*** SUPPLIED ENTRIES Section Begins ***
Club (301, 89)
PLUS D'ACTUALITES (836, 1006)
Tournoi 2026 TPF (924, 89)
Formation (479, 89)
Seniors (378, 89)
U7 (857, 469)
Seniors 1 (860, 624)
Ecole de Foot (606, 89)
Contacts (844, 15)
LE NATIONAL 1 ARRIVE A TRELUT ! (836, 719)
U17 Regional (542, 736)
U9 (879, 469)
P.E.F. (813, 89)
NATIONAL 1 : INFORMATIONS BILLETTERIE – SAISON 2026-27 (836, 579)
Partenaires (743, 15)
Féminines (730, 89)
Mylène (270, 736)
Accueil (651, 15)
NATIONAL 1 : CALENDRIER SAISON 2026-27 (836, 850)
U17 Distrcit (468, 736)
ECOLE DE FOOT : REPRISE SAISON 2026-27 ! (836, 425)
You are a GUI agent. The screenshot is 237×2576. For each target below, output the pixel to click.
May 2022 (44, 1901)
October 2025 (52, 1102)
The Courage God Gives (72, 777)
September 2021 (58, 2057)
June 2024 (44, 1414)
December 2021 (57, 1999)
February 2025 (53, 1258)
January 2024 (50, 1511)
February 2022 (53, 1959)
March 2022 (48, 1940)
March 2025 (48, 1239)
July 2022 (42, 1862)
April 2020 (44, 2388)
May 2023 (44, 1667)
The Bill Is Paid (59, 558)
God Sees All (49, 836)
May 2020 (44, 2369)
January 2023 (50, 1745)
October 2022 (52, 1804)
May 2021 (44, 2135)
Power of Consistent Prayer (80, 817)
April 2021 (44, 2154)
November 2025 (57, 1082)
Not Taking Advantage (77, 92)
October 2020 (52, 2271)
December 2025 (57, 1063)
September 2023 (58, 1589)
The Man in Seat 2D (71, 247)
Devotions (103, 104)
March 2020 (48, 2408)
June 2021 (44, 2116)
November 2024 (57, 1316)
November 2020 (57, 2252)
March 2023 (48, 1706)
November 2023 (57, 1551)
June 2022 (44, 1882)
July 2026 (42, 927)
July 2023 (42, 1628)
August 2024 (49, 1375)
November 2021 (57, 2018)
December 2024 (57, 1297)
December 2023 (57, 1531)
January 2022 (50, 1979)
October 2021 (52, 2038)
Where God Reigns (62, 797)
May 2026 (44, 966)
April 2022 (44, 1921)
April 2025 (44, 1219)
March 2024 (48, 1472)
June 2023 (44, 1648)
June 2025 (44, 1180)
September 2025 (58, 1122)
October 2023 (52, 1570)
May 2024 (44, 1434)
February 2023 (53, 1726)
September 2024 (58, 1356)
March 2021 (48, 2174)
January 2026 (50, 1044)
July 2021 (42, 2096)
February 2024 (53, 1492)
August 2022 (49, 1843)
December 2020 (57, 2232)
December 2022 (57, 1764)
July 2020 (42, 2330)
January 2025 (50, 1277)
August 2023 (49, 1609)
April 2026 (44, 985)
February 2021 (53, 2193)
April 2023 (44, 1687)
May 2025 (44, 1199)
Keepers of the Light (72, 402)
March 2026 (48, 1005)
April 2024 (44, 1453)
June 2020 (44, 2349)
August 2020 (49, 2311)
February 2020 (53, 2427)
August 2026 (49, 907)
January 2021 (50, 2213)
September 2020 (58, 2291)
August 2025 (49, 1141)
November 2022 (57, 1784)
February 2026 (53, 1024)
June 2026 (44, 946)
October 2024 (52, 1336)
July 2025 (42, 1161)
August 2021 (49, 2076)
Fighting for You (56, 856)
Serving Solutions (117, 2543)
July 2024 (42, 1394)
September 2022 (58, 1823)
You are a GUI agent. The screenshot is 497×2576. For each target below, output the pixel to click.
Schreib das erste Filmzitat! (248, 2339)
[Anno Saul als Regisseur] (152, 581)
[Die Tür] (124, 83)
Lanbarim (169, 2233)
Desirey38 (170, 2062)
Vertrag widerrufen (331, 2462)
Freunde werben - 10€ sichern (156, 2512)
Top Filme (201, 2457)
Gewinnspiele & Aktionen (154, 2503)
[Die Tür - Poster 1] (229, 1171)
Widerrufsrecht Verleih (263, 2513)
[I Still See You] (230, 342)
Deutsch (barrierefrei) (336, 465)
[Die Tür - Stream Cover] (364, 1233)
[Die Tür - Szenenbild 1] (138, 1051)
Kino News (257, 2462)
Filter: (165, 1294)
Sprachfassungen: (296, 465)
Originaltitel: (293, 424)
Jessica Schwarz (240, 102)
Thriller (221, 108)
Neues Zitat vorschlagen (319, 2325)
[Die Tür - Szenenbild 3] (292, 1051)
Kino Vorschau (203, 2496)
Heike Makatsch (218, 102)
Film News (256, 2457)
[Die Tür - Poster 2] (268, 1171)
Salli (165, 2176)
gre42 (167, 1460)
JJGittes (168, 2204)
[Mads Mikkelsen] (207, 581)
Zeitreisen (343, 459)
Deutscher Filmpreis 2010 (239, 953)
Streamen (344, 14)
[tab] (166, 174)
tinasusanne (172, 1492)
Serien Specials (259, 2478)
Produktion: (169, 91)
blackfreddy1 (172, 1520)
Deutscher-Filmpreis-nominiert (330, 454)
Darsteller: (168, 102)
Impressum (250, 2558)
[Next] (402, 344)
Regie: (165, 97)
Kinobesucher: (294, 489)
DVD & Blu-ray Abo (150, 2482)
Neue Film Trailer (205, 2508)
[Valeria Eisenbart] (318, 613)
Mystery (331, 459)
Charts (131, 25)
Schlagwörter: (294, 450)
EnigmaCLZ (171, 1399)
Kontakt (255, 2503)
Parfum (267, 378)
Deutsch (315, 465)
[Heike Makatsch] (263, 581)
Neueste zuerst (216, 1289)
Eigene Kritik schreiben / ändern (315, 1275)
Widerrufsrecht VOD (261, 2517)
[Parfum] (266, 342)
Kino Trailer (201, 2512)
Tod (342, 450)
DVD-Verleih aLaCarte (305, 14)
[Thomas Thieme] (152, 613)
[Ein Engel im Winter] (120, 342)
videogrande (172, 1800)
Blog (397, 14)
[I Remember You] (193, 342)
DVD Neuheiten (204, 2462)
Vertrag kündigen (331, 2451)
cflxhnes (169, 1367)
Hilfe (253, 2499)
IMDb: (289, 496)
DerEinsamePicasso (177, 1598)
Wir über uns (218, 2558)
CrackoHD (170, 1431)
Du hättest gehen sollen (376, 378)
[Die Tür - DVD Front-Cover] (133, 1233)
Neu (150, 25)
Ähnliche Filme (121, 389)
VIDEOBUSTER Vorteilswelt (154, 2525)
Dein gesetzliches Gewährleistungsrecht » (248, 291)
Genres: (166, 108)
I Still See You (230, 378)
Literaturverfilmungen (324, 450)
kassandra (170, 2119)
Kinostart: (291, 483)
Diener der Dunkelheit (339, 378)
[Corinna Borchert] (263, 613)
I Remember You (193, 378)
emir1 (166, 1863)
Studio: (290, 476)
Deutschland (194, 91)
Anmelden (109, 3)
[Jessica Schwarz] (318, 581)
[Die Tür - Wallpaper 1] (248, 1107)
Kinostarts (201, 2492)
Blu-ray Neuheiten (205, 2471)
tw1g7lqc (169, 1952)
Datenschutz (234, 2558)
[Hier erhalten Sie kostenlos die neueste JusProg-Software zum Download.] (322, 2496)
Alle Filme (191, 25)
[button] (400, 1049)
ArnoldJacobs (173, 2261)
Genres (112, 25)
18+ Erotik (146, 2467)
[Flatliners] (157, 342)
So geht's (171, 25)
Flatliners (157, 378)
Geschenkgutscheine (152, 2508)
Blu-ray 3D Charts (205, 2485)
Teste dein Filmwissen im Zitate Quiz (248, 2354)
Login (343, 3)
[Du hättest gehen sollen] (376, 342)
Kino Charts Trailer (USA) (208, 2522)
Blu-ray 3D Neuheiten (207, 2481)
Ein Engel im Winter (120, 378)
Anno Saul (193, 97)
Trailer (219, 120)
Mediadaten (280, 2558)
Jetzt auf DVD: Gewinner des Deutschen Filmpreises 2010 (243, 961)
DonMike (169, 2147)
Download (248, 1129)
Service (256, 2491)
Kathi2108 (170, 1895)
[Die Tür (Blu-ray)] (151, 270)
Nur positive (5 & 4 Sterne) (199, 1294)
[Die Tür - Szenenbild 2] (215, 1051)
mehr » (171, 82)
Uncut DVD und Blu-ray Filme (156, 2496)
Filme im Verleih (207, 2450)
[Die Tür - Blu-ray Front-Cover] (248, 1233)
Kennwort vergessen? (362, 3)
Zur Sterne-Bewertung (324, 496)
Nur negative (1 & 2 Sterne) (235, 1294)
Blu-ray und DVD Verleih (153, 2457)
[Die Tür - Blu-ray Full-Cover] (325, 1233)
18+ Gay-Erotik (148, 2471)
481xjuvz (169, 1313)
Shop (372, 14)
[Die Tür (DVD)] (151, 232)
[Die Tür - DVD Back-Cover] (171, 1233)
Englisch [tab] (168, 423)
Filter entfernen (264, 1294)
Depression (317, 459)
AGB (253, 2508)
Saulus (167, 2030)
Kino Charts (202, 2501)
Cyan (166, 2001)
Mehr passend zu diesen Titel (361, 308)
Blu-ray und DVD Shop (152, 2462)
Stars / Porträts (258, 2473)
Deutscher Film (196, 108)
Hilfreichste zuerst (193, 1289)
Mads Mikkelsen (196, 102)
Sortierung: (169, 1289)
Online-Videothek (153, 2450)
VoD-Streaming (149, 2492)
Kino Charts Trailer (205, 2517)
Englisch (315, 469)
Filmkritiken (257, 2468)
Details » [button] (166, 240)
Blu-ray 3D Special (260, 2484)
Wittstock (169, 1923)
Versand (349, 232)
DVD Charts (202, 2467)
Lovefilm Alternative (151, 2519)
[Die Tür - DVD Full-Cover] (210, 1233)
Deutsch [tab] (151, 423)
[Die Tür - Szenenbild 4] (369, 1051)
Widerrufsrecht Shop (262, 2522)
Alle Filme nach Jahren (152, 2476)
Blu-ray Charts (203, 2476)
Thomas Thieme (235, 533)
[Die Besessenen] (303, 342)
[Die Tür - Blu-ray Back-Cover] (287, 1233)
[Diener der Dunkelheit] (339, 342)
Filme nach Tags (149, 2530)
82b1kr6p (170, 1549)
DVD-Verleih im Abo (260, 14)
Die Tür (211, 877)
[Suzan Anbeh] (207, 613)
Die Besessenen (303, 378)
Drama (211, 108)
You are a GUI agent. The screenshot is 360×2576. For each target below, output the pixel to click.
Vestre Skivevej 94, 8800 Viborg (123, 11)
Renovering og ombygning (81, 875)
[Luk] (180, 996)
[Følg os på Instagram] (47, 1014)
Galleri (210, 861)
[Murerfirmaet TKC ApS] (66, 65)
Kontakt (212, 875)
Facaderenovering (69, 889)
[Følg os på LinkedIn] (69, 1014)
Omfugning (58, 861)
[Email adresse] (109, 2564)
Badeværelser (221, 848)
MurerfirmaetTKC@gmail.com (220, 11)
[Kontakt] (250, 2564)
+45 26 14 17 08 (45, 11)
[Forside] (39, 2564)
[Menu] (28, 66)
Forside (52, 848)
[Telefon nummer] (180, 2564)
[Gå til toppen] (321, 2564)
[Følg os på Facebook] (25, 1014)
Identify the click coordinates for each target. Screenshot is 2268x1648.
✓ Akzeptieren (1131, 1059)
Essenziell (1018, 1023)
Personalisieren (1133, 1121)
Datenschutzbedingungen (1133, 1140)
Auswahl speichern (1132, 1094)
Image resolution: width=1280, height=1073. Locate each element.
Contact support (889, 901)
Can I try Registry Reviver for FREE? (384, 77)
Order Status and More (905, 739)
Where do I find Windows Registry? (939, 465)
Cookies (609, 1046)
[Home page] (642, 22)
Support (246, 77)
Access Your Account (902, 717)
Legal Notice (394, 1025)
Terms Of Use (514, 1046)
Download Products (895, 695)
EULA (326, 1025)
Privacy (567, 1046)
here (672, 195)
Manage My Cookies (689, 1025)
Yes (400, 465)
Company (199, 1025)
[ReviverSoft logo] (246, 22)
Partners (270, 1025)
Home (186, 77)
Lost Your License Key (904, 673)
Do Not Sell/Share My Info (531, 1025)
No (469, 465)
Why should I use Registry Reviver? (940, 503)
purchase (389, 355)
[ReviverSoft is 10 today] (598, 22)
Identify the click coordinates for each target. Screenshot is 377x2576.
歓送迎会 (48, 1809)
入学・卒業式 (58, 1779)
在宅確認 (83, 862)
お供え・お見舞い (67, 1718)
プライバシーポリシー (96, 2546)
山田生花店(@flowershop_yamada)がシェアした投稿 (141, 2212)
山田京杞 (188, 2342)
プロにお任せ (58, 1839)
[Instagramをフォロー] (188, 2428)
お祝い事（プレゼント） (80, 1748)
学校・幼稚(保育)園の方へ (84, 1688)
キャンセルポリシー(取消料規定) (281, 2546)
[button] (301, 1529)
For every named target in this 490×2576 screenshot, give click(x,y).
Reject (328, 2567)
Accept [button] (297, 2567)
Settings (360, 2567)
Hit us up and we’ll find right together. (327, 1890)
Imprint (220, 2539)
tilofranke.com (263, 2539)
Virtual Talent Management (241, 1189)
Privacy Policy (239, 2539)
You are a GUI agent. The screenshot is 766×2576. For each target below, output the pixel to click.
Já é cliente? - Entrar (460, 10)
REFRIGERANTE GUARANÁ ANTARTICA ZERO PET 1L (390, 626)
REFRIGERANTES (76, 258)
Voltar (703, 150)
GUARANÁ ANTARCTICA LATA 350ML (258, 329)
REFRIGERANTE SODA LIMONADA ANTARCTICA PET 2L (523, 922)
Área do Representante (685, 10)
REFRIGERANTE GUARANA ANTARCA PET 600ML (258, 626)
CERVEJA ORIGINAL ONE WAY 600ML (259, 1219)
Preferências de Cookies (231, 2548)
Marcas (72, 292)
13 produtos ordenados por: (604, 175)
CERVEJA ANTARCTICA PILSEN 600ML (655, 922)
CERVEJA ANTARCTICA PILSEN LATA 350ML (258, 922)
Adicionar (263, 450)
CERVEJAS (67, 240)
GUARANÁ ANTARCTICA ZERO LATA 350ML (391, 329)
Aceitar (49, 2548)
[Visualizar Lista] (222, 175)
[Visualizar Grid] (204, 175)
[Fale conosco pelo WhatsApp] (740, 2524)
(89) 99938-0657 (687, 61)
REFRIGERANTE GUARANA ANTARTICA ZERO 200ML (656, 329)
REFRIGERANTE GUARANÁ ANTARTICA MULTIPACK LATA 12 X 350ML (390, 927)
*** SUPPLIED ENTRIES Section Ends ***
YOUR ASSIGNMENT
Of the lines above, retype only those from the line containing "[Anno Saul als Regisseur] (152, 581)" through the line containing "Eigene Kritik schreiben / ändern (315, 1275)", including both, exactly.

TASK RESPONSE
[Anno Saul als Regisseur] (152, 581)
[Die Tür] (124, 83)
Lanbarim (169, 2233)
Desirey38 (170, 2062)
Vertrag widerrufen (331, 2462)
Freunde werben - 10€ sichern (156, 2512)
Top Filme (201, 2457)
Gewinnspiele & Aktionen (154, 2503)
[Die Tür - Poster 1] (229, 1171)
Widerrufsrecht Verleih (263, 2513)
[I Still See You] (230, 342)
Deutsch (barrierefrei) (336, 465)
[Die Tür - Stream Cover] (364, 1233)
[Die Tür - Szenenbild 1] (138, 1051)
Kino News (257, 2462)
Filter: (165, 1294)
Sprachfassungen: (296, 465)
Originaltitel: (293, 424)
Jessica Schwarz (240, 102)
Thriller (221, 108)
Neues Zitat vorschlagen (319, 2325)
[Die Tür - Szenenbild 3] (292, 1051)
Kino Vorschau (203, 2496)
Heike Makatsch (218, 102)
Film News (256, 2457)
[Die Tür - Poster 2] (268, 1171)
Salli (165, 2176)
gre42 (167, 1460)
JJGittes (168, 2204)
[Mads Mikkelsen] (207, 581)
Zeitreisen (343, 459)
Deutscher Filmpreis 2010 (239, 953)
Streamen (344, 14)
[tab] (166, 174)
tinasusanne (172, 1492)
Serien Specials (259, 2478)
Produktion: (169, 91)
blackfreddy1 (172, 1520)
Deutscher-Filmpreis-nominiert (330, 454)
Darsteller: (168, 102)
Impressum (250, 2558)
[Next] (402, 344)
Regie: (165, 97)
Kinobesucher: (294, 489)
DVD & Blu-ray Abo (150, 2482)
Neue Film Trailer (205, 2508)
[Valeria Eisenbart] (318, 613)
Mystery (331, 459)
Charts (131, 25)
Schlagwörter: (294, 450)
EnigmaCLZ (171, 1399)
Kontakt (255, 2503)
Parfum (267, 378)
Deutsch (315, 465)
[Heike Makatsch] (263, 581)
Neueste zuerst (216, 1289)
Eigene Kritik schreiben / ändern (315, 1275)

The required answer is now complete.